Have you found tactility, imagination, the vestibular system and other perceptions to be indispensable for an empathetic understanding of physics?

Do you believe that the study of these mechanics heightens one's perceptions?

My personal thoughts are the only difference between a scientist and a non-scientist if you get rid of all of the debate about intelligence and all that, is that a scientist just pays more attention to that specific thing than someone else.

But to me this isn't just unique to scientists: it pretty much can be applied to everyone. People that decide to stick to something, pay a lot of attention, and actively think about something in conjunction with some kind of experimentation of some sort (I'm not talking about the kind of controlled experiments, but just any experiment) will get a kind of understanding on that particular field in the same way that an experimental physicist will get when he devotes most of his life to doing (or supervising) experiments, looking at the results, reading papers, communicating with other scientists and so on.

They pay attention while the rest of us don't.

With regards to imagination, I would say the same kind of thing. Let me explain.

If you are put in situations where you are forced to think, forced to be creative, and as a consequence forced to use your imagination, then like a muscle it will be exercised and strengthened.

I agree that people do have so called 'pre-dispositions' to things, but work translates into results time and time again. The people that want to do something, often will do something.

It doesn't matter who it is, what kind of work they do, chances are if they have done it for a while, pay a lot of attention, think about things a bit, and are forced from time to time to confront challenges which they end up being successful in, those people will probably end up with an insight that no other human would have if they were not doing any of these things.

In saying this, I think that the potential of the role of imagination is greatly underestimated: if people choose to think about things actively in an intense manner, then it really is amazing how this exercise is able to help one understand things that they are not really familiar with and haven't paid to attention to otherwise. It's really an amazing thing what imagination can do: we all hear about the story of Einstein but the truth is that quite a lot of people in all areas and walks of life have made amazing discoveries that are born from the premise of just imagining something and then following it through with mental clarification and the physical work required to bring it to fruition.
 
  • #4
chiro said:
My personal thoughts ... bring it to fruition.

Excellent post chiro - I agree with it entirely.
 
  • #5
One can succeed in university physics classes with very little intuition or none at all if your analytical and mathematics skills are adequate and you're careful. BUT if you have to teach the material to students who are more liberal arts oriented or who have difficulty in memorizing formulas you have to be able to approach the problems from different angles using different techniques. The biggest complaint in high school physics classes is "The teacher knows the material but can't explain it." And what they mean is, can't verbalize it and connect it to the world they know. To be successful in teaching physics one must take all the knowledge accumulated and find multiple paths, many quite different from the ones you used, to get to this knowledge. The teacher learns far more than the student in this process.

The real geniuses are the ones who can take the amazing works done by the pure scientists, whose minds should run free, and connect them. Each little dot in the knowledge spectrum, put together with the others, creates a window into something new and spectacular.
 
  • #6
Loren: yes to both questions.

The mind can believe things that are wrong as easily as it can believe right ones so it's a lifelong process of testing and adjusting one's conceptions against math and observations of related phenomena.

See what Einstein said here, page 3.

■ Task instructions
**A)** Repeat the forum thread word for word between "My personal thoughts are" and "scientists and so on.", inclusive.
**B)** According to the forum thread, what is the biggest complaint in high school physics classes?
**C)** Condense the paragraph of the forum thread that begins "One can succeed in university physics classes" into a shorter version that keeps its main points.
Answer using only the forum thread.

(Pointing records for text and elements)

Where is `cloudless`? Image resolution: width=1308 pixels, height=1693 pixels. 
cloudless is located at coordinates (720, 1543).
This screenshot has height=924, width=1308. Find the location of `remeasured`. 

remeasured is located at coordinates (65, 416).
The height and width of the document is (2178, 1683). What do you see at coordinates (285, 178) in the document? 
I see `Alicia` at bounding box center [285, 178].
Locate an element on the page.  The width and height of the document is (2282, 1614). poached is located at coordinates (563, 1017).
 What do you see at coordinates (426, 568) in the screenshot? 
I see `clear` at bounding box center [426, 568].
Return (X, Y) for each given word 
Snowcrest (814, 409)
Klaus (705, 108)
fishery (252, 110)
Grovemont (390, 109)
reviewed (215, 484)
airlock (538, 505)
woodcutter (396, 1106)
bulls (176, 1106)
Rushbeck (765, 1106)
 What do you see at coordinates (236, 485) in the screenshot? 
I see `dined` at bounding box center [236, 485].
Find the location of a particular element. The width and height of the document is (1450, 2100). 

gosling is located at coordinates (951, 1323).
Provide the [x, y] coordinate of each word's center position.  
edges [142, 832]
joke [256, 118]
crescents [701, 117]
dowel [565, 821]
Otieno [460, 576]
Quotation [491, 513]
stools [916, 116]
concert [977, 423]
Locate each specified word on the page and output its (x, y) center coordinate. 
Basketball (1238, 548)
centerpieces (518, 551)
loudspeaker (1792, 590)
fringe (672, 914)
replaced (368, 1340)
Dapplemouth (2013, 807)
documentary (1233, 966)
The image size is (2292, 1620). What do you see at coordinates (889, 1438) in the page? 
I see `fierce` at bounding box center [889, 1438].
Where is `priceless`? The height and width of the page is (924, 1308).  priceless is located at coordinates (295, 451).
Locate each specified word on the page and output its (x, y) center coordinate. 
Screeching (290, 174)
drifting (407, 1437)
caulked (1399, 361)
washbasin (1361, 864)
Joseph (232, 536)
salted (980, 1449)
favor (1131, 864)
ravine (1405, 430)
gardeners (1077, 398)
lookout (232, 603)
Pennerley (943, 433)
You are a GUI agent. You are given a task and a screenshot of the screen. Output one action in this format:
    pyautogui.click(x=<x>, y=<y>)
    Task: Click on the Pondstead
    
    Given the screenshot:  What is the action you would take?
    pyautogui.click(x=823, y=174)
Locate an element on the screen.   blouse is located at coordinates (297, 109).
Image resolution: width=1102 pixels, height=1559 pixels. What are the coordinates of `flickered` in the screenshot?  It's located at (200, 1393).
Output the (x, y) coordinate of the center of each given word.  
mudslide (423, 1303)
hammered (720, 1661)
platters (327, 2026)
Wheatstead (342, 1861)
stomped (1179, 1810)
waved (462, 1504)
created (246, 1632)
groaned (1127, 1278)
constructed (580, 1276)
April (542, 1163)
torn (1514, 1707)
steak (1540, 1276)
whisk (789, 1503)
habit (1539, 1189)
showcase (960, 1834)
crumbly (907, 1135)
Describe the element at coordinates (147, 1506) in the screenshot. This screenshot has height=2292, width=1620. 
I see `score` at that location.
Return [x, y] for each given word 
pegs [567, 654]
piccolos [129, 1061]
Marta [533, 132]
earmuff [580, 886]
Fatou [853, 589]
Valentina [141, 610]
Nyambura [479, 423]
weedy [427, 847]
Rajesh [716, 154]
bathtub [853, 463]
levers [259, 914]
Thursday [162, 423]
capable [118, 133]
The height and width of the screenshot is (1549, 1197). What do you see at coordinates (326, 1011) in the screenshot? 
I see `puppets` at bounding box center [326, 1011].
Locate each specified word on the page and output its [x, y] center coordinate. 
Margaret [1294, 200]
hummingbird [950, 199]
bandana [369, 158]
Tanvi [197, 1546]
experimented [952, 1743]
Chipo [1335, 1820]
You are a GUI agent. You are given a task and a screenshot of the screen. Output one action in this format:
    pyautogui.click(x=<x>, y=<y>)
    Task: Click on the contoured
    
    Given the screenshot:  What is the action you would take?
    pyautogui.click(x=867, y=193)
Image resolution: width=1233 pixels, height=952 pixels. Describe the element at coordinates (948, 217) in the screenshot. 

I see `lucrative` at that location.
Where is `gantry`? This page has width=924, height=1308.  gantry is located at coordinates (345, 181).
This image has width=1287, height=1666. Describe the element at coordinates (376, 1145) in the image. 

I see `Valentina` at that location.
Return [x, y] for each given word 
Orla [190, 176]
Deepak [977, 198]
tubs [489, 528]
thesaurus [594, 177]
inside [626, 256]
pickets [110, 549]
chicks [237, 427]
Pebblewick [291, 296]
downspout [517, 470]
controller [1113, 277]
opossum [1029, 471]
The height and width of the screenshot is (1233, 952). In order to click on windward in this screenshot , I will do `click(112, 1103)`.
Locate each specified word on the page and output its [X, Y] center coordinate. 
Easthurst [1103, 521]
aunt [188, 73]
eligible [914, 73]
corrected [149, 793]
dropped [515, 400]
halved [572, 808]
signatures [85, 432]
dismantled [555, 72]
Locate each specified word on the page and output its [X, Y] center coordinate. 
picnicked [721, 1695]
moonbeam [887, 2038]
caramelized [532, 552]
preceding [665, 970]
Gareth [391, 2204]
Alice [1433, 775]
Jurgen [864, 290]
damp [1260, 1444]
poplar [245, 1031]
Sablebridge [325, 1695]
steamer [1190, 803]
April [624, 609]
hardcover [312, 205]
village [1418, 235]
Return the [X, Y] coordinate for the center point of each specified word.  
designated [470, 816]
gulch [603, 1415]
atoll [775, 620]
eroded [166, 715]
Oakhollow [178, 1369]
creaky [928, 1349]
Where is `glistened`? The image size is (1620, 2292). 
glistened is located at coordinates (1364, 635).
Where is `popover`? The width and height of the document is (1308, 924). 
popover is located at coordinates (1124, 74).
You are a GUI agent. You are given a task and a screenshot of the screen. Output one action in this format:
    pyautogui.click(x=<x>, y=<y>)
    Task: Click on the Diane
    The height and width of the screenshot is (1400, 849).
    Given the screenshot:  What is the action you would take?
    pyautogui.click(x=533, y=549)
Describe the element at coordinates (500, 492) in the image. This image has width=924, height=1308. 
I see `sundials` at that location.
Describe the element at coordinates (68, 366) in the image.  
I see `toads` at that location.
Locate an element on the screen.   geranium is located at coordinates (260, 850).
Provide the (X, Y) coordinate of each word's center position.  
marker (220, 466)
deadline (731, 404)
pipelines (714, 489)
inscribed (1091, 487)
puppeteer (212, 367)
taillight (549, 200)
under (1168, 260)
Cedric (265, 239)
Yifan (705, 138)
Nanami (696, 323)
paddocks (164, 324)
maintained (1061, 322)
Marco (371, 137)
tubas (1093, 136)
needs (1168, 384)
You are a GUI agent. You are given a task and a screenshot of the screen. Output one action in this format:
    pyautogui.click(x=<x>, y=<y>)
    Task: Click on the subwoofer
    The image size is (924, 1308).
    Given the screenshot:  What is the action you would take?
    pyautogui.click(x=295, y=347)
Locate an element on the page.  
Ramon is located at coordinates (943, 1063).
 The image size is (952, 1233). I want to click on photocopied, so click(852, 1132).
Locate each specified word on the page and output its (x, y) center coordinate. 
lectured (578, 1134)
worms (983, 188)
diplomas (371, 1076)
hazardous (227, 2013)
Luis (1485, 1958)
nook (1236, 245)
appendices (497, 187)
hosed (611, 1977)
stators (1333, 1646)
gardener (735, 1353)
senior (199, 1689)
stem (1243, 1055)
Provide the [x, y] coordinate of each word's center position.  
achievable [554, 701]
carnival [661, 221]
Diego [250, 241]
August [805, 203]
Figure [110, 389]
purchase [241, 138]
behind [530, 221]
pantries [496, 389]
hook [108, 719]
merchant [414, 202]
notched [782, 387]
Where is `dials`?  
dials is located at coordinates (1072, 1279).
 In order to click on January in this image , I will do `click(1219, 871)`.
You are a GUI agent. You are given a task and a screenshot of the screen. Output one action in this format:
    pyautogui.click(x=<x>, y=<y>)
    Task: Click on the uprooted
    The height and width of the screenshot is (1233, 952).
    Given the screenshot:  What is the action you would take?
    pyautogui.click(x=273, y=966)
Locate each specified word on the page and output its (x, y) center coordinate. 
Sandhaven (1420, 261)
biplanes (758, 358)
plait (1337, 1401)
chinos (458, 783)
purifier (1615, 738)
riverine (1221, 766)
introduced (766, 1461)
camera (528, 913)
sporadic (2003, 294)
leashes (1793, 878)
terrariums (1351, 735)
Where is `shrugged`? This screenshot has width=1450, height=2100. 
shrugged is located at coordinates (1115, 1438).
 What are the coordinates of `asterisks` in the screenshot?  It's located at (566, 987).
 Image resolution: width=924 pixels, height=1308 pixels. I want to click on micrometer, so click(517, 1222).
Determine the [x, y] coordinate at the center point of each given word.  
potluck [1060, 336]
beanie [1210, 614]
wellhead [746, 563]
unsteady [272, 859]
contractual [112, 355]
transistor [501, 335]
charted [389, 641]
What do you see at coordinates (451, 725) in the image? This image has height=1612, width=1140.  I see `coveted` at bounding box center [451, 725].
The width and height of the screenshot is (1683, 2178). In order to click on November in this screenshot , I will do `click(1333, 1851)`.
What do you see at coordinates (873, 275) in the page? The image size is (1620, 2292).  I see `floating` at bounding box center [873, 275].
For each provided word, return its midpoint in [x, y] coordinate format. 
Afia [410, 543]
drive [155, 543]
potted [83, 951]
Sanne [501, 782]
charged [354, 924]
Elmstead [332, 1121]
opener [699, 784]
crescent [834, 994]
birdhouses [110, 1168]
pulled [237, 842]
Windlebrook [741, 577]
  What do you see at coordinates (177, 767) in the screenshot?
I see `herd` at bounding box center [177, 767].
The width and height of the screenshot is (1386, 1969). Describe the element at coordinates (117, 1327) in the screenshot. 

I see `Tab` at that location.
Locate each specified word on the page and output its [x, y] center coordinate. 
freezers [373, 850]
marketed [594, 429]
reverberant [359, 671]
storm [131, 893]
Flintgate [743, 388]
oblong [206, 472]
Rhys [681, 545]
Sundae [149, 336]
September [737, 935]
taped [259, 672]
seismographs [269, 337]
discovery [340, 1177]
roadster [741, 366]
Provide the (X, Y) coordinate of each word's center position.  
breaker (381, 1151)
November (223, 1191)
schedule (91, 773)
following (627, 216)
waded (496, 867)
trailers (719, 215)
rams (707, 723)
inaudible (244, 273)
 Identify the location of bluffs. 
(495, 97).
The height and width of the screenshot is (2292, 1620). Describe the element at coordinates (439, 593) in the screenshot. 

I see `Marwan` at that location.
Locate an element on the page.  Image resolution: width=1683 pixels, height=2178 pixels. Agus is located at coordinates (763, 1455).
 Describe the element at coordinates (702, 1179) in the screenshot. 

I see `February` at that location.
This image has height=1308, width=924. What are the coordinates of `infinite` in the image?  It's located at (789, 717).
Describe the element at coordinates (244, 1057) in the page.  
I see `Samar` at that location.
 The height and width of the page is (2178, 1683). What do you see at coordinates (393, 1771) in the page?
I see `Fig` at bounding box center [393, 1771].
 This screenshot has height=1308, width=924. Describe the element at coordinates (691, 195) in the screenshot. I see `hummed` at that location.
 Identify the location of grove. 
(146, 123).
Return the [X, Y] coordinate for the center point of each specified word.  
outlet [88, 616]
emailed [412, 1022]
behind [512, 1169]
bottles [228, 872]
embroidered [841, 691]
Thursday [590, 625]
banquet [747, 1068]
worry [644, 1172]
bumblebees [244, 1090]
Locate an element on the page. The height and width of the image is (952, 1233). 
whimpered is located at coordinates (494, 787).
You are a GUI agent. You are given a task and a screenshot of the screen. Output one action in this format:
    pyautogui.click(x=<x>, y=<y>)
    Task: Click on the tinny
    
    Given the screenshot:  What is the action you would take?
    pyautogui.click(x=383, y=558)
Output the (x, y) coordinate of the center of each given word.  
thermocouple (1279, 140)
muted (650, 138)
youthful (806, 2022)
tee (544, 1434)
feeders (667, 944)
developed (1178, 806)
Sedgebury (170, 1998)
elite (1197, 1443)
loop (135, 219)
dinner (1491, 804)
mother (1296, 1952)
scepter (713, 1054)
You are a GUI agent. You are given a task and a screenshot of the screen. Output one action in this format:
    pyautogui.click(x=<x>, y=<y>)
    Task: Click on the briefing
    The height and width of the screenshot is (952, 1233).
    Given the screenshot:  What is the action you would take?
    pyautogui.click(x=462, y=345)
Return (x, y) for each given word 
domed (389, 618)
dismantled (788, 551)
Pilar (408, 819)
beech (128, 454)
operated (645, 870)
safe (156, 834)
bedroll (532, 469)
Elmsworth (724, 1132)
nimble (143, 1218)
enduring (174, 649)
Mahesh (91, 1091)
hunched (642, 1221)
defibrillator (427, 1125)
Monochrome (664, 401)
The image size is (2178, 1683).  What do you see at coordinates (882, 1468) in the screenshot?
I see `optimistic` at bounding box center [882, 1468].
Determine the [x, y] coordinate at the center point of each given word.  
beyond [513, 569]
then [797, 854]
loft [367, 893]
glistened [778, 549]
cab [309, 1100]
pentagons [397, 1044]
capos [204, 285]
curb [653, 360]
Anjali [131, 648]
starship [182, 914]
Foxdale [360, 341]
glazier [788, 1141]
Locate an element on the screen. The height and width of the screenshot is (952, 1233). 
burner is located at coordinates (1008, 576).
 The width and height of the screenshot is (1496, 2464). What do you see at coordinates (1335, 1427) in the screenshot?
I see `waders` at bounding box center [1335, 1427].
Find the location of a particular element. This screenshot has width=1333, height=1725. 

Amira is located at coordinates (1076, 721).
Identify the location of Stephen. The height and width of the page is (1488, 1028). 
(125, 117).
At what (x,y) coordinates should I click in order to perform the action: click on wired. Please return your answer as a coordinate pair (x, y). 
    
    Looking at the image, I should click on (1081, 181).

■ Worked answers
**A)**
My personal thoughts are the only difference between a scientist and a non-scientist if you get rid of all of the debate about intelligence and all that, is that a scientist just pays more attention to that specific thing than someone else.

But to me this isn't just unique to scientists: it pretty much can be applied to everyone. People that decide to stick to something, pay a lot of attention, and actively think about something in conjunction with some kind of experimentation of some sort (I'm not talking about the kind of controlled experiments, but just any experiment) will get a kind of understanding on that particular field in the same way that an experimental physicist will get when he devotes most of his life to doing (or supervising) experiments, looking at the results, reading papers, communicating with other scientists and so on.

**B)** "The teacher knows the material but can't explain it."

**C)** Adequate analytical and math skills, plus care, can carry someone through university physics with little or no intuition. Teaching students who are more liberal arts oriented or who struggle to memorize formulas, however, requires approaching problems from different angles with different techniques. The biggest complaint in high school physics is that the teacher knows the material but can't explain it, meaning the teacher can't put it into words and connect it to the students' world. A successful physics teacher finds multiple, often quite different paths to the knowledge and learns far more than the student in the process.